Au Moyen Age, dans les arts occidentaux, le métal précieux est d'abord associé à la religion chrétienne. La couleur doré est appliquée aux objets religieux dans les retables, les textiles, les textiles et les ornements des églises. Si elle fait vibrer la lumière dans les cathédrales et les églises d'Orient ou d'Occident, elle n'en est pas moins associé à la sphère sacrée ou le spectateur-fidèle est très souvent tenu à distance. La lumière et la richesse qui se dégagent de cette couleur sont ainsi associes a la séparation entre le sacré et le profane.

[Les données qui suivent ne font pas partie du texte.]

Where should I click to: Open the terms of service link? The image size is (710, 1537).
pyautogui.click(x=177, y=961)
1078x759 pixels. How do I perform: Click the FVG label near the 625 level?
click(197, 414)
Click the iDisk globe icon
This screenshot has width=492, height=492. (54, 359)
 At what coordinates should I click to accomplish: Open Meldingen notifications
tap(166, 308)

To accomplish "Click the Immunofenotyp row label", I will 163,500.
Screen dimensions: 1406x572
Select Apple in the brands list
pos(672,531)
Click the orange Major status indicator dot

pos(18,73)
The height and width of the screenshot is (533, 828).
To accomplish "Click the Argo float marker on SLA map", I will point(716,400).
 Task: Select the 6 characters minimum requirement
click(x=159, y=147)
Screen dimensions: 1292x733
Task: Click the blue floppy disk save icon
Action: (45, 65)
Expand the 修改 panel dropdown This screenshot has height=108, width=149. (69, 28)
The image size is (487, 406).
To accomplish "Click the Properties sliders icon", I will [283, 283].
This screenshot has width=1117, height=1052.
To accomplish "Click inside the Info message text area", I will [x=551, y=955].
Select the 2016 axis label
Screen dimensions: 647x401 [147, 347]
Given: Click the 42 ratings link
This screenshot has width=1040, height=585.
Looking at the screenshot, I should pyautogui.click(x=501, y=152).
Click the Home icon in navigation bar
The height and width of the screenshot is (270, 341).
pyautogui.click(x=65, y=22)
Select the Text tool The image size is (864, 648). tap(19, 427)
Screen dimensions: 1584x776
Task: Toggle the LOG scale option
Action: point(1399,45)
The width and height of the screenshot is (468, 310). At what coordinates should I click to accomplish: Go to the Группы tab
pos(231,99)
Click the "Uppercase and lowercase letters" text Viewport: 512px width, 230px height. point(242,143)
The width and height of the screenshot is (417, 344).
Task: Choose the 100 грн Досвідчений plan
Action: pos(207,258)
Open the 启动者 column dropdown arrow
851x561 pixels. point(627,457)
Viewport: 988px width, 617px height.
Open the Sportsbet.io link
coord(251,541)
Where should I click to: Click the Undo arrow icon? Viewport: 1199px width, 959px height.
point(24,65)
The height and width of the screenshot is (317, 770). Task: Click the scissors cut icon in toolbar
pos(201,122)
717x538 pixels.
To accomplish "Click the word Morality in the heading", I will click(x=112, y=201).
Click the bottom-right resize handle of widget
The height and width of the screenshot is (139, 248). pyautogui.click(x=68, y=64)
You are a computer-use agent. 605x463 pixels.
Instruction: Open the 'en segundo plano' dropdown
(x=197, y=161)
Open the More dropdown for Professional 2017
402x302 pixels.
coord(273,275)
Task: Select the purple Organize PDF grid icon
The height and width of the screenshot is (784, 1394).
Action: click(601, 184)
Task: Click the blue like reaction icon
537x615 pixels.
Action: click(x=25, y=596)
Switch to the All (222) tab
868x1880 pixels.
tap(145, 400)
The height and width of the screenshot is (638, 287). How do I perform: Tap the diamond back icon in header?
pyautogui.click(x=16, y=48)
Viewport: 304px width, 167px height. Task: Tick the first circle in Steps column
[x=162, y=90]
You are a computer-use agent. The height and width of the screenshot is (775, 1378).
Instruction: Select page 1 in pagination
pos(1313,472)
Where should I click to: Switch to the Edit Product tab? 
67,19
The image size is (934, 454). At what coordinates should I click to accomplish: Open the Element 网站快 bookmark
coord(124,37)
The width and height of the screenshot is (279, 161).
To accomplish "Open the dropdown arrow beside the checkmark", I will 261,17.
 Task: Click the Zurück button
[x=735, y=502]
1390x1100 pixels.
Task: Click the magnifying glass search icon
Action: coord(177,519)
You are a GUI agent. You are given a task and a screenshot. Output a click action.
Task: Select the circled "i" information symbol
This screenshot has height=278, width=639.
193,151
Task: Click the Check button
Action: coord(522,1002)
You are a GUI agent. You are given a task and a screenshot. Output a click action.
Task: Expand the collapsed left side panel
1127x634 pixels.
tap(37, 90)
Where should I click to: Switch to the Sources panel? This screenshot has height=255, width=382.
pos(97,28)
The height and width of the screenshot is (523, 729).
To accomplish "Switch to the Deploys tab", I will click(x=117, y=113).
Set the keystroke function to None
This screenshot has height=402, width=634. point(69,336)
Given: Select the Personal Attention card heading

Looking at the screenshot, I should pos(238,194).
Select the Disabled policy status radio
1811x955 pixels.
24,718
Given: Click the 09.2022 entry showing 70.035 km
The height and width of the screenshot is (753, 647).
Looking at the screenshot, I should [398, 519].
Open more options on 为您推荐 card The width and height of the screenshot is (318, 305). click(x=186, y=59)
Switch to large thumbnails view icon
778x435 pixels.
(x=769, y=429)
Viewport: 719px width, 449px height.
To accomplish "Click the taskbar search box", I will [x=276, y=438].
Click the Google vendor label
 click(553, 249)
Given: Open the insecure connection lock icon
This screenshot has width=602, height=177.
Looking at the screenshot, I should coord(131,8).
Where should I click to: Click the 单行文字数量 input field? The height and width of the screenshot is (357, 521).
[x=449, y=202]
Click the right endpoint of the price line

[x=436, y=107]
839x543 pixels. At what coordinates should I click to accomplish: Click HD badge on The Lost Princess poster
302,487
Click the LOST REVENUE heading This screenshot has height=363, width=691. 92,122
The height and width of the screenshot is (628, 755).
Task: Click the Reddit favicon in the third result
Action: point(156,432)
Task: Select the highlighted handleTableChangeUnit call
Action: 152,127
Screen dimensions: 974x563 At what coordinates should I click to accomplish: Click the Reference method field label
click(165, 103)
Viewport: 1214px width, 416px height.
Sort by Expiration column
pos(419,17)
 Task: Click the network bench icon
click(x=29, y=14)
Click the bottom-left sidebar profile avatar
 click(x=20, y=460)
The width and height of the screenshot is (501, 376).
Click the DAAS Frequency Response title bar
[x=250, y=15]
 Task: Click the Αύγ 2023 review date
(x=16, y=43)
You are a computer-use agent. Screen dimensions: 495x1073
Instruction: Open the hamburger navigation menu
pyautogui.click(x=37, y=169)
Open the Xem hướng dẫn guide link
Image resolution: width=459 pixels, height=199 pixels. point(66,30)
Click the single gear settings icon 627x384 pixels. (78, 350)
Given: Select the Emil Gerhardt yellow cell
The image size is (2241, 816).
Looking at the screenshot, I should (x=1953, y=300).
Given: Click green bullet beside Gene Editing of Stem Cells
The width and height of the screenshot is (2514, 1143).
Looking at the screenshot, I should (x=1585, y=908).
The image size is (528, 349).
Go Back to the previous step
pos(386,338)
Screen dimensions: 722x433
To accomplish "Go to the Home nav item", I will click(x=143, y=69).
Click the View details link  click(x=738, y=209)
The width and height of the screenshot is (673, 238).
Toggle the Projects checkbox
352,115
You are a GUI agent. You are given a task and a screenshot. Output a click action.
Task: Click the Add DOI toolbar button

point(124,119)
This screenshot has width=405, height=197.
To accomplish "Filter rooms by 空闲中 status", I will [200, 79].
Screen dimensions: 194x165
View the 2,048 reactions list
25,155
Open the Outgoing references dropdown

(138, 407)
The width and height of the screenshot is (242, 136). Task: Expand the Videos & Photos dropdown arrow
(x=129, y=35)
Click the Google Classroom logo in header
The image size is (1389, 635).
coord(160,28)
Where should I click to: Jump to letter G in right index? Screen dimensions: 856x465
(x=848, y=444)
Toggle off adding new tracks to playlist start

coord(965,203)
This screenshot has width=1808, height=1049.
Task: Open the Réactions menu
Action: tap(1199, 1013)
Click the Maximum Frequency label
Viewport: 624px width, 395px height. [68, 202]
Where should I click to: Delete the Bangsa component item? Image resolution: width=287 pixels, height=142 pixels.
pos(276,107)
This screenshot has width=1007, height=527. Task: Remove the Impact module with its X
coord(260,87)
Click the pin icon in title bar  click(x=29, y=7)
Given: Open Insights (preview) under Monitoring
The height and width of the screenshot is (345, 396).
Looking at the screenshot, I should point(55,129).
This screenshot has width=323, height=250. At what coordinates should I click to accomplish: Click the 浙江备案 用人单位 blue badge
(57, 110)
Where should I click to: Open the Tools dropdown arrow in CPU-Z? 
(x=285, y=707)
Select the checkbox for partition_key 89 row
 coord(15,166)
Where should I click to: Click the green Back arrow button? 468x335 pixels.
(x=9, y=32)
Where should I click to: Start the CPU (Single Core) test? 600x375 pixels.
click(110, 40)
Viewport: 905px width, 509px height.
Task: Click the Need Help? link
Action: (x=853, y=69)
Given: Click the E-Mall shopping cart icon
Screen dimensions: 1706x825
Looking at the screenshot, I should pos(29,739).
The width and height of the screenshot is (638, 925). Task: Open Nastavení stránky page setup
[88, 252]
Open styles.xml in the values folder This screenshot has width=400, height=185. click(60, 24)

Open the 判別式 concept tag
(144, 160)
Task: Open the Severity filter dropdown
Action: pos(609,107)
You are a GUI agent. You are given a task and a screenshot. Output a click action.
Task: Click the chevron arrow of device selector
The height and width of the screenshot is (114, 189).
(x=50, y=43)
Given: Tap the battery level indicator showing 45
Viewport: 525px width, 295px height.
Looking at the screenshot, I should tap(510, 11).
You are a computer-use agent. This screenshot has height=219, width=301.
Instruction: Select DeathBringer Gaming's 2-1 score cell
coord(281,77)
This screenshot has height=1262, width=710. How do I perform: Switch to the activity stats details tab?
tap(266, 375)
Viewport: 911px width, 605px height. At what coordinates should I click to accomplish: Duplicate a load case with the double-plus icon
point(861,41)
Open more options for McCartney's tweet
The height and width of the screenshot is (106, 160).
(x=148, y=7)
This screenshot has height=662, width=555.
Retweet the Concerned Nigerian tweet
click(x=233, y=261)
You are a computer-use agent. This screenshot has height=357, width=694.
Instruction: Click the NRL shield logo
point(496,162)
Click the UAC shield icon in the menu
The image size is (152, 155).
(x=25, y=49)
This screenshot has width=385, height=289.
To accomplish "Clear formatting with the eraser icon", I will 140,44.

À partir de la Renaissance, et surtout au XVIIe siècle, l'or devient la couleur du représentant de Dieu sur terre (le Pape, l'Empereur ou le Roi) En France, Louis XIV, roi soleil-roi doré, est le monarque qui crée son propre style décoratif. Le monarque étend l'éclat de sa splendeur à toutes des surfaces possibles : pilastres, colonnes murales, tapisseries, mobiliers, mais aussi costumes et machineries scéniques et autres objets associés à la gloire de la monarchie. L'or devient la couleur emblématique du roi-soleil.
L'enclos des Gobelins et le Garde-Meuble de la Couronne, ancêtres du Mobilier national, deviennent les lieux de fabrication et de conservations des objets au service du lustre royal. Charles Le Brun, 1er peintre du roi-soleil, est le directeur de la manufacture des Gobelins. Deux attributs qui caractérisent alors ces productions: verticalité et distance - verticalité de la plupart des objets et distance associe a la sphère sacrée du monarque. L'or est applique sur des surfaces qui généralement sont disposes de haut en bas, donc en frontalité par rapport au spectateur (à l'exception de certaines surfaces horizontales : sièges, canapés, lits; consoles, bureaux). Cette couleur associée à la famille royale, par le cout de la matière première, est liée à la figure du sacrée du roi. L'or symbolise ainsi jusqu'au XVIIIe siècle une élévation et une distanciation.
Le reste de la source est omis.